_What is expected_
Rewrite the lines from the one containing "You are a computer-use agent. Image resolution: width=1005" through the one containing "Click the Twitch", inclusive, renaming "Instruction" to "Goal" and keeping everything else the same.

_Saved data entries_
((
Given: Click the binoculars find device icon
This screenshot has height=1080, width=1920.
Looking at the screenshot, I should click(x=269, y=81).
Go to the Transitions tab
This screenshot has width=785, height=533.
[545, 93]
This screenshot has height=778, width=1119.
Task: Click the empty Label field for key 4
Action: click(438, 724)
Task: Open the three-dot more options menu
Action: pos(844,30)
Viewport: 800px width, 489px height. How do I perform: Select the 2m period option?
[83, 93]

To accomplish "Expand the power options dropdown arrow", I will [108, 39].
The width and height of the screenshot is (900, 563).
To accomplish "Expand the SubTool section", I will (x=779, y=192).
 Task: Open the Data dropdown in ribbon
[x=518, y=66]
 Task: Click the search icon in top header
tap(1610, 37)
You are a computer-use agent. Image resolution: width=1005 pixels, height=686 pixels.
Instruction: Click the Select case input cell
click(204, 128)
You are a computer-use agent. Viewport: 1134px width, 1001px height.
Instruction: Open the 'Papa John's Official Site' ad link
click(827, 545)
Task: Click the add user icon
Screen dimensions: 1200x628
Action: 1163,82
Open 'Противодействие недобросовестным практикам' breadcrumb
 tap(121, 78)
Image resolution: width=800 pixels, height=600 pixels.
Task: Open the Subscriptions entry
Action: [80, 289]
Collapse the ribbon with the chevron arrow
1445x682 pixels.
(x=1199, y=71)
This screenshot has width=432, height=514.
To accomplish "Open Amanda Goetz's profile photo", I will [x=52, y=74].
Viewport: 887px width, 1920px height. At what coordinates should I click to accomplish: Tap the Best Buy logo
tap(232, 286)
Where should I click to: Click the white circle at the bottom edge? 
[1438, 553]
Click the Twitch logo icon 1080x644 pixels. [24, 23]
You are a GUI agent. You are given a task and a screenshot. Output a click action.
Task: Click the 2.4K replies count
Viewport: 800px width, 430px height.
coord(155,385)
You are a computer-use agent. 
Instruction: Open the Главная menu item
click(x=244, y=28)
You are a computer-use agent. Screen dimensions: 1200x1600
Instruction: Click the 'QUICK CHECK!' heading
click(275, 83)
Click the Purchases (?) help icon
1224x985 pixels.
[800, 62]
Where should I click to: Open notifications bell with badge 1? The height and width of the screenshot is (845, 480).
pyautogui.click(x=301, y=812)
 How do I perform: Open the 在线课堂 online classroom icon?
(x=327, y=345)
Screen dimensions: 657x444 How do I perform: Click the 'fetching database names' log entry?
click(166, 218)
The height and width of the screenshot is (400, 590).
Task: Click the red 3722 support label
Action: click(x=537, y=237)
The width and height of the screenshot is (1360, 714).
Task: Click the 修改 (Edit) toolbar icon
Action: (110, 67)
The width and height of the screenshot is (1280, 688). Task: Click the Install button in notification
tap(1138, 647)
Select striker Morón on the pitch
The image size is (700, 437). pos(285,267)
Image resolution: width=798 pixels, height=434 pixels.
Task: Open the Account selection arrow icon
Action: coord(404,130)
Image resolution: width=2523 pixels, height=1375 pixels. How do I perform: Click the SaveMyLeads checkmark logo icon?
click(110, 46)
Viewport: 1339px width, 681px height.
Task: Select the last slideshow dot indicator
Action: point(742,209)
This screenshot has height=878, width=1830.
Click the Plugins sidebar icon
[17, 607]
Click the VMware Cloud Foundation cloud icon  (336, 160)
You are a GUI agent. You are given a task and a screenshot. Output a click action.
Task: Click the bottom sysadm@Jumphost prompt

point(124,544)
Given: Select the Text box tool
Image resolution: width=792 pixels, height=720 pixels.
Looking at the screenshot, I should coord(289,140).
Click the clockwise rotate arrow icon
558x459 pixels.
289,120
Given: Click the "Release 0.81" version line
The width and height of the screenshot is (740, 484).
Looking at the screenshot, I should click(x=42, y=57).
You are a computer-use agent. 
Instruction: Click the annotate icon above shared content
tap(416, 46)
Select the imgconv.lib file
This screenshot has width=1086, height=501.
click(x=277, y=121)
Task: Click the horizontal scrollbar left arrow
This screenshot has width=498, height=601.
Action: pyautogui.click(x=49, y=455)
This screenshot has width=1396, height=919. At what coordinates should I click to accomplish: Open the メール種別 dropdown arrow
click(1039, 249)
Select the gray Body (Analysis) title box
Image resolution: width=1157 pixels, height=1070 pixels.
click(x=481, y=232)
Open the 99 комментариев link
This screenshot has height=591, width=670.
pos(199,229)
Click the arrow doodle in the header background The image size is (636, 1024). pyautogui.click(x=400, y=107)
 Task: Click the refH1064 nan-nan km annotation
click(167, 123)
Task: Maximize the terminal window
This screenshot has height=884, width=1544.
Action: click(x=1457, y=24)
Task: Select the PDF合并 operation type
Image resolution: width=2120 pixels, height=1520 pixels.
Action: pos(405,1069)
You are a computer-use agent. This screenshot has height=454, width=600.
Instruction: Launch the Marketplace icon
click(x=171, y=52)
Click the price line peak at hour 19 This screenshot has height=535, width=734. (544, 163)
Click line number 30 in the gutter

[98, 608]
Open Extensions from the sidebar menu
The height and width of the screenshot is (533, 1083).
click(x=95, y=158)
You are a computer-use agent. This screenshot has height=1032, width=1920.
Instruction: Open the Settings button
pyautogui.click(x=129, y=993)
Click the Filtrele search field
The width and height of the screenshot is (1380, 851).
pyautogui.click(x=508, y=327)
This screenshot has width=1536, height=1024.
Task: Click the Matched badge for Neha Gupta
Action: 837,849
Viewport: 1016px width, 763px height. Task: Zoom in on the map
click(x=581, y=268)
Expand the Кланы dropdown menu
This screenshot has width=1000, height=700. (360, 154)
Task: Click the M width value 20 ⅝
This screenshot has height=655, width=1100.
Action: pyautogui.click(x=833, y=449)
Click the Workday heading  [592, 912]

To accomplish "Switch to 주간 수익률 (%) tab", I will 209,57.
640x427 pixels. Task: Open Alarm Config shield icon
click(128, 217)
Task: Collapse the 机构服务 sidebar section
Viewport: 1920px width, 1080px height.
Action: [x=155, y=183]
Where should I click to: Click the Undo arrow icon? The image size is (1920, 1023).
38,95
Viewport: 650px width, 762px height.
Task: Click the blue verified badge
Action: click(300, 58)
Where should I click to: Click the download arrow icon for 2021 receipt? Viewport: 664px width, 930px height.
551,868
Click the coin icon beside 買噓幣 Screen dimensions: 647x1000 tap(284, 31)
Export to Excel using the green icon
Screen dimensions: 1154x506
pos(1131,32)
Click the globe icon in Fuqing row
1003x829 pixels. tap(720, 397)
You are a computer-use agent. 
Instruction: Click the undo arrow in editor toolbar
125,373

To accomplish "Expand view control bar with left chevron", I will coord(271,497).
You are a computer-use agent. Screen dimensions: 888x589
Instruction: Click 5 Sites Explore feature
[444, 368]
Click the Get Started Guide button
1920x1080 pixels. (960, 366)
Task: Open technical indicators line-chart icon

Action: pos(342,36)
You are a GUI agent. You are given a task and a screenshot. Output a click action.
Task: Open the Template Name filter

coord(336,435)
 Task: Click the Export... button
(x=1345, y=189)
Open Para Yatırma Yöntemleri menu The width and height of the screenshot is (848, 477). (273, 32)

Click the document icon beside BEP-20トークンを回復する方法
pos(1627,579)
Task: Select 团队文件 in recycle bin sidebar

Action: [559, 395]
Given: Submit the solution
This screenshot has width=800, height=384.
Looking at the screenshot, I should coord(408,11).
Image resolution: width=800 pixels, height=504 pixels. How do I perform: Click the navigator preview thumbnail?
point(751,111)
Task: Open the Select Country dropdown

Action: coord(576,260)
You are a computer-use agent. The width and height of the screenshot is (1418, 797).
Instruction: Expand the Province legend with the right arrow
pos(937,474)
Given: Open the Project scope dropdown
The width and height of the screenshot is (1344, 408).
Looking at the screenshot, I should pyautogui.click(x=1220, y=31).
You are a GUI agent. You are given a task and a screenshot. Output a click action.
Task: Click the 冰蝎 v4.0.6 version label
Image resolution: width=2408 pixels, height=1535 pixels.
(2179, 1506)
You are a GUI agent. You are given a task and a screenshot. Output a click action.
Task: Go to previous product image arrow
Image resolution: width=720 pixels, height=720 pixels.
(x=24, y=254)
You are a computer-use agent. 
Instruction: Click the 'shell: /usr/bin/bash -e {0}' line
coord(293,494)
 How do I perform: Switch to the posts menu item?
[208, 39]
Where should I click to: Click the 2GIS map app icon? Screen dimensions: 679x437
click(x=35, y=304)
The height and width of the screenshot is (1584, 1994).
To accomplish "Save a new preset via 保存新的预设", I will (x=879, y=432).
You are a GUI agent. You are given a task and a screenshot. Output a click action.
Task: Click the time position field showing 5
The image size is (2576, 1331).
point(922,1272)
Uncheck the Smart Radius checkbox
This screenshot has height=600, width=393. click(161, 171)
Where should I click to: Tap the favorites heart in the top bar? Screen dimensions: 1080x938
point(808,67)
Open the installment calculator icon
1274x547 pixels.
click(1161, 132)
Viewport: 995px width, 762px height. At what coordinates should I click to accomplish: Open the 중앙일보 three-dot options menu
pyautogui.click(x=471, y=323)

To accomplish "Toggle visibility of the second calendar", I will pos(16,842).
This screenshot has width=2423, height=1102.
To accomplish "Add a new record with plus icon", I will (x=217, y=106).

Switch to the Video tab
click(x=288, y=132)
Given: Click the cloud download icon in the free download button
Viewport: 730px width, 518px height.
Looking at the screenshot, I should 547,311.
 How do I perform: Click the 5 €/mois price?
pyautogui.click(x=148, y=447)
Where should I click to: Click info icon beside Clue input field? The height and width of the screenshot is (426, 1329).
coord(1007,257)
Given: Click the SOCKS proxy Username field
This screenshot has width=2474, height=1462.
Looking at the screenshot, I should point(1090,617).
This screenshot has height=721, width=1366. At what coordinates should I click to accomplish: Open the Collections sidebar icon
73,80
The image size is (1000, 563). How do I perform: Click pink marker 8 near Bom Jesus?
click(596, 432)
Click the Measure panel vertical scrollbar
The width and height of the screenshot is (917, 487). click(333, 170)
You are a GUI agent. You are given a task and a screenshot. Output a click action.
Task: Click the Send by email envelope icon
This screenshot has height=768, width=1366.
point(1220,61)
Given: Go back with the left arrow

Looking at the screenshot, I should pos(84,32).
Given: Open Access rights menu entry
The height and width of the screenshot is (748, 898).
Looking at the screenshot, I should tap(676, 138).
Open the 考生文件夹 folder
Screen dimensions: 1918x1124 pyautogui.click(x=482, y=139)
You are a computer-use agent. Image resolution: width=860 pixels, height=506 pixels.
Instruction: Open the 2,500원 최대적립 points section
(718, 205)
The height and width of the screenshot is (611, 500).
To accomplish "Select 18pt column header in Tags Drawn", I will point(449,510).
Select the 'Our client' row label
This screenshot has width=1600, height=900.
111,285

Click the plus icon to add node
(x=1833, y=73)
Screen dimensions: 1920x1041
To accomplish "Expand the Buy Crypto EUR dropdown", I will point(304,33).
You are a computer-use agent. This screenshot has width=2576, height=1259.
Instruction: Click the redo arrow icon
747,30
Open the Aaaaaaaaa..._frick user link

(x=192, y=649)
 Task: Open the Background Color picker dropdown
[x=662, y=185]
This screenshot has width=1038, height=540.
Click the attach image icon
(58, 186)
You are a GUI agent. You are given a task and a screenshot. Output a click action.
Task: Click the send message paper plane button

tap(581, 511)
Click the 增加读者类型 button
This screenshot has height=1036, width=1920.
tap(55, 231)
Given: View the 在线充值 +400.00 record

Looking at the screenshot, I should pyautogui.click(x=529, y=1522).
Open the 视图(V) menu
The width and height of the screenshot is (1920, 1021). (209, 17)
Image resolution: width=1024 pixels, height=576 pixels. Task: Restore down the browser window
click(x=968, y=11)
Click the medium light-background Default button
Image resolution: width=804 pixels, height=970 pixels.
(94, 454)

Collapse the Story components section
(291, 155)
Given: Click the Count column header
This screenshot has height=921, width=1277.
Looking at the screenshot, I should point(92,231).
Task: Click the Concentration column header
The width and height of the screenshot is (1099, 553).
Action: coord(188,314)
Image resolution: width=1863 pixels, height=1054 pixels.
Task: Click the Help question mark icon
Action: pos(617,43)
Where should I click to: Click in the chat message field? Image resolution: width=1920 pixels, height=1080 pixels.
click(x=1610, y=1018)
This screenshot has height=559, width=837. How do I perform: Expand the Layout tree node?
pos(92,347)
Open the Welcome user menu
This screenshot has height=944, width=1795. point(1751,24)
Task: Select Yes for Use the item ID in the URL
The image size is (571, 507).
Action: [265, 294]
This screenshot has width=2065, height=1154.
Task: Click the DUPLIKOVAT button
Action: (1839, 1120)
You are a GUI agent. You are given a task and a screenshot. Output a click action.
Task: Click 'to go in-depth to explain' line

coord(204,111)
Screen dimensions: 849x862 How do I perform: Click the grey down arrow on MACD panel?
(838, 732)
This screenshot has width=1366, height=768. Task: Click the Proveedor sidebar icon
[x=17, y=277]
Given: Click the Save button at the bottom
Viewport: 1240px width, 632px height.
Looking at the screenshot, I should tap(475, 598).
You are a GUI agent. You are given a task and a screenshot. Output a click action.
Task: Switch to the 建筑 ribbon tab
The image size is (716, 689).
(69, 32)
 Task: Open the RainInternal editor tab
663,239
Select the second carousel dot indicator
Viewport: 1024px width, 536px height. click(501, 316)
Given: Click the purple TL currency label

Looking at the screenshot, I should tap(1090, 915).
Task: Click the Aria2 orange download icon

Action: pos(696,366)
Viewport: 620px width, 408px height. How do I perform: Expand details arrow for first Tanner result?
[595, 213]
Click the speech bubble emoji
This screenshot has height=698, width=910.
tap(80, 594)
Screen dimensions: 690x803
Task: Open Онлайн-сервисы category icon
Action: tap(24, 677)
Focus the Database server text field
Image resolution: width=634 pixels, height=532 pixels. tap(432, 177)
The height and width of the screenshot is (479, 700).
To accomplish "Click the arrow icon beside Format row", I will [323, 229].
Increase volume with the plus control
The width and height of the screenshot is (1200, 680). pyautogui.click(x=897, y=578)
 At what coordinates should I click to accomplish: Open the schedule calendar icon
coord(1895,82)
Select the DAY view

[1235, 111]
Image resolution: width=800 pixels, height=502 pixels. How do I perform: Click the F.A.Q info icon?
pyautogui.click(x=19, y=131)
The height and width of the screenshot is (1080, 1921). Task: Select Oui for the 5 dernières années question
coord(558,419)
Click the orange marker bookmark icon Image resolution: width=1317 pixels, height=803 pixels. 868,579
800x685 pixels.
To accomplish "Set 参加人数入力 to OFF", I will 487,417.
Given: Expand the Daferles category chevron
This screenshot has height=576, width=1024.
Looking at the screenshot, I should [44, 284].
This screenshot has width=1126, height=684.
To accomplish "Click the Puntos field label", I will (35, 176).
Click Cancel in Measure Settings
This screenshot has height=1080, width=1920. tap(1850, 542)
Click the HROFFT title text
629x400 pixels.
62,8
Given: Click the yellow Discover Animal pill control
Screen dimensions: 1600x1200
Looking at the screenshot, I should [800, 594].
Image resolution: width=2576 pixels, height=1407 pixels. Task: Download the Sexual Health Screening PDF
))
_Final result_
You are a computer-use agent. Image resolution: width=1005 pixels, height=686 pixels.
Goal: Click the Select case input cell
click(204, 128)
You are a computer-use agent. Viewport: 1134px width, 1001px height.
Goal: Open the 'Papa John's Official Site' ad link
click(827, 545)
Task: Click the add user icon
Screen dimensions: 1200x628
Action: 1163,82
Open 'Противодействие недобросовестным практикам' breadcrumb
 tap(121, 78)
Image resolution: width=800 pixels, height=600 pixels.
Task: Open the Subscriptions entry
Action: [80, 289]
Collapse the ribbon with the chevron arrow
1445x682 pixels.
(x=1199, y=71)
This screenshot has width=432, height=514.
To accomplish "Open Amanda Goetz's profile photo", I will [x=52, y=74].
Viewport: 887px width, 1920px height. At what coordinates should I click to accomplish: Tap the Best Buy logo
tap(232, 286)
Where should I click to: Click the white circle at the bottom edge? 
[1438, 553]
Click the Twitch logo icon 1080x644 pixels. [24, 23]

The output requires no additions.